On 10/06/11 15:16, David A. Greene wrote:
I don't think this presentation makes the case for this library. That said, I am very glad you and others are thinking about these problems.
Sorry then
Almost everything the compiler needs to vectorize well that it does not get from most language syntax can be summed up by two concepts: aliasing and alignment.
No. How can a compiler vectorized a function in another binary .o ? Like who is gonna vectorize cos and its ilk ?
I don't see how pack<> addresses the aliasing problem in any way that is not similar to simply grabbing local copies of global data or parameters. Various C++ "restrict" extensions already address the latter. We desperately need something much better than "restrict" in standard C++. Manycore is the future and parallel processing is the new normal.
If you read the slides, you would have seen that pack is like the messenger of the whole sidm range system which is fitting right into *higher level of abstraction* and not some piggy backing of the compiler.
pack<> does address alignment, but it's overkill. It's also pessimistic. One does not always need aligned data to vectorize, so the conditions placed on pack<> are too restrictive. Furthermore, the alignment information pack<> does convey will likely get lost in the depths of the compiler, leading to suboptimal code generation unless that alignment information is available elsewhere (and it often is).
Well, my benchmarks disagree with this. See this old post of mine one year ago about the same subject. If getting 95% of peak performances is pessimistic, then sorry.
I think a far more useful design of this library would be providing standard ways to assert certain conditions. For example:
No. Range that accept SIMD operations are a perfect HL feature. We are writing a library not an extension for compilers.
What's under the operators on pack<>? Is it assembly code?
No as naked assembly prevent proper inlining and other register based compiler optimisation. We use w/e intirnsic is avialable for the current compiler/architecture at hand.
I wonder how pack<T> can know the best vector length. That is highly, highly code- and implementation-dependent.
No. On SSEx machine, SIMD vector are 128 bits, this means pack<T, sizeof(T)/16> is optimal so a simple meta-function finds it.
How does simd::where define pack<> elements of the result where the condition is false? Often the best solution is to leave them undefined but your example seems to require maintaining current values.
This make no sense. False is [0 ... 0] True is [ ~0 ... ~0]. Period. SIMD is all about branchless, so everything is computed in the whole vector. I seems to me you didnt get that pack is NOT a data container but a layer above SIMD registers that then get hidden under concept of ContiguousRange.
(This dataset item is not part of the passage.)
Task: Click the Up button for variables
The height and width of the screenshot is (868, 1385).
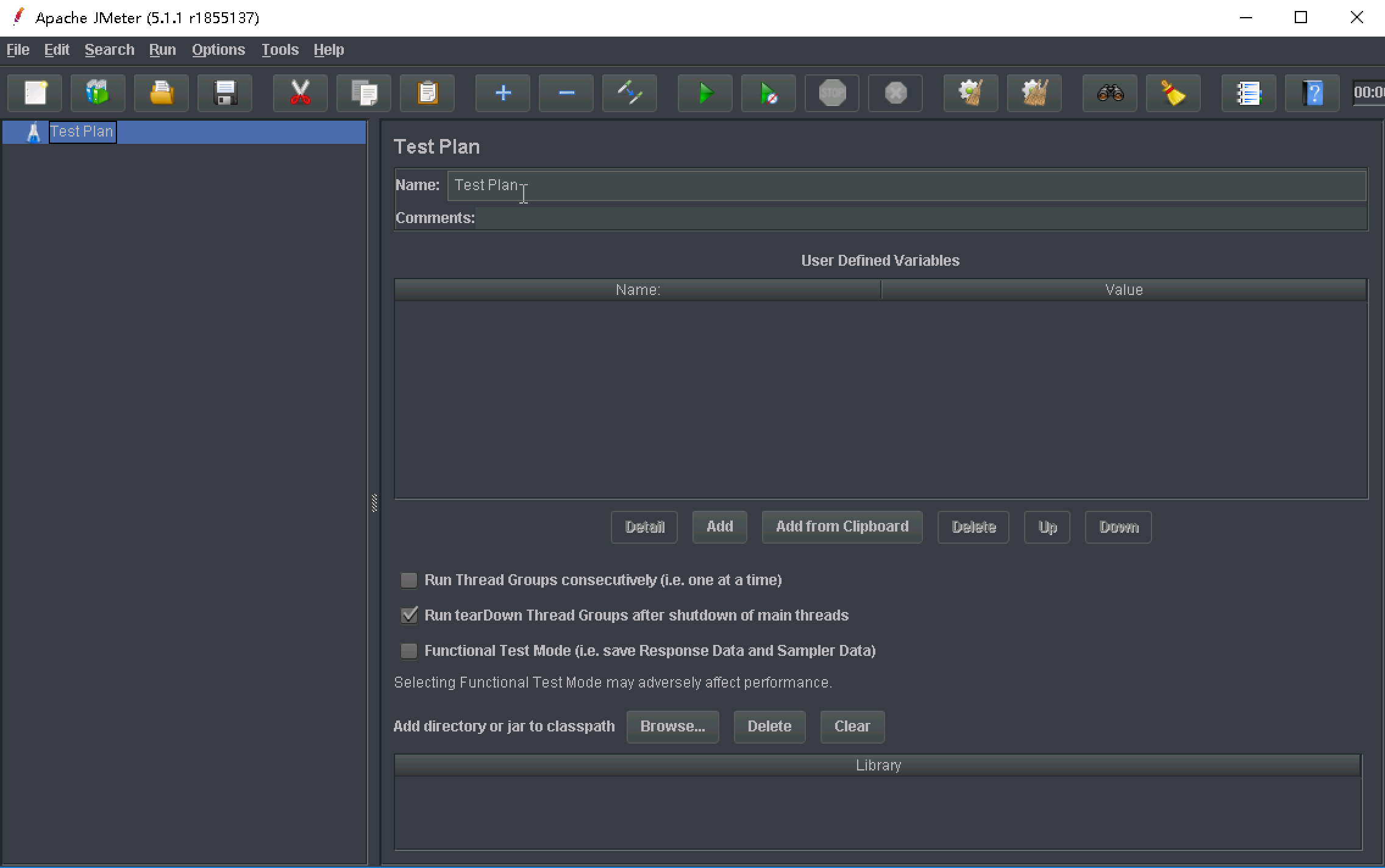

How portable is Boost.simd? By portable I mean, how easy is it to move the code from one machine to another get the same level of performance?
Works on gcc, msvc, sse and altivec, and we started looking at ARM NEON. Most of these have the same level of performance
I don't mean to be too discouraging. But a library to do this kind of stuff seems archaic to me. It was archaic when Intel introduced MMX. If possible, I would like to see this evolve into a library to convey information to the compiler.
I'll keep my archaic stuff giving me a x4-x8 speed up rather than waiting for compiler based solution nobody were able to give me since 1999 ... We already had this discussion two years ago, so i am not keen to go all over again as it clearly seems you are just retelling the same FUD that last time.